Ни в одном из них не было заметно ни малейшего признака потепления. Но полицейский сказал:

– Простите, что потревожили. Но вы же знаете, эти помещения для проживающих закрыты. А недавно тут пара вещей пропала.

– Правда?

– Да. Вы не видели этой ночью чего-нибудь странного или подозрительного?

Мы с Линди посмотрели друг на друга, после чего она решительно покачала головой.

– Нет, – ответил я. – Ничего странного мы не видели.

– Совсем ничего?

Охранник подошёл совсем близко, а теперь пытался протиснуться между нами и столами. Я понял, что он хочет проверить нас получше, может, посмотреть, не прячем ли мы чего на себе, пока его коллега втягивает в нас разговор.

– Нет, ничего, – сказал я. – Что конкретно вы имеете в виду?

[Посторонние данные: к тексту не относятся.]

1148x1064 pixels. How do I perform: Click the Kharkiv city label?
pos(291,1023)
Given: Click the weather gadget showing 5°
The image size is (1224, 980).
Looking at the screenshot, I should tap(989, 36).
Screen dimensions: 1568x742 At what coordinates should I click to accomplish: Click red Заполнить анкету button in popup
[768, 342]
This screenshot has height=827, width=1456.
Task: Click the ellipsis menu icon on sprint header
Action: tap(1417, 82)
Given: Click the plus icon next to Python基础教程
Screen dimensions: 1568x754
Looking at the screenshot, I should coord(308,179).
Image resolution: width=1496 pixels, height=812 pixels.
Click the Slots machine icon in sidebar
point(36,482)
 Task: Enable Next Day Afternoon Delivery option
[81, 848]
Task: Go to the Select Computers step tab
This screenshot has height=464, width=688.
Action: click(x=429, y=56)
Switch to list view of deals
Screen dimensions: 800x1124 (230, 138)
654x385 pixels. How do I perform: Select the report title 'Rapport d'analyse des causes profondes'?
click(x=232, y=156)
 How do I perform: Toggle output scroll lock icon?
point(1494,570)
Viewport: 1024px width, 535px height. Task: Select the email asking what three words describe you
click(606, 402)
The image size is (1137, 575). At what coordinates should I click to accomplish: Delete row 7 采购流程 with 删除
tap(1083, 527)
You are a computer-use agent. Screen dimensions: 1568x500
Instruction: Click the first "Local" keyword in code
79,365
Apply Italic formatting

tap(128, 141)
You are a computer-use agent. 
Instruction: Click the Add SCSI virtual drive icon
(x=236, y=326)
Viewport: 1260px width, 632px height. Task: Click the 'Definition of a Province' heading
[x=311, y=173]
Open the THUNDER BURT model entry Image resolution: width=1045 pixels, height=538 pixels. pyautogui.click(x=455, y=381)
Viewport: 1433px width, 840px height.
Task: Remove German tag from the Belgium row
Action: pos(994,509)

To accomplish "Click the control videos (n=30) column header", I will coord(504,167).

– Подозрительных людей. Необычную активность.

– Вы хотите сказать, офицер, – в ужасе откликнулась Линди, – что кто-то вломился в номера?

– Не совсем, мэм. Но пропали некоторые ценные предметы.

Я почувствовал, как охранник у нас за спиной зашевелился.

– Так вот зачем вы здесь, с нами, – воскликнула Линди. – Чтобы защитить нас и наши вещи.

– Именно так, мэм. – Взгляд копа слегка переместился, и мне показалось, что он переглянулся с мужчиной позади нас. – Поэтому если увидите что-то странное, пожалуйста, сразу вызывайте охрану.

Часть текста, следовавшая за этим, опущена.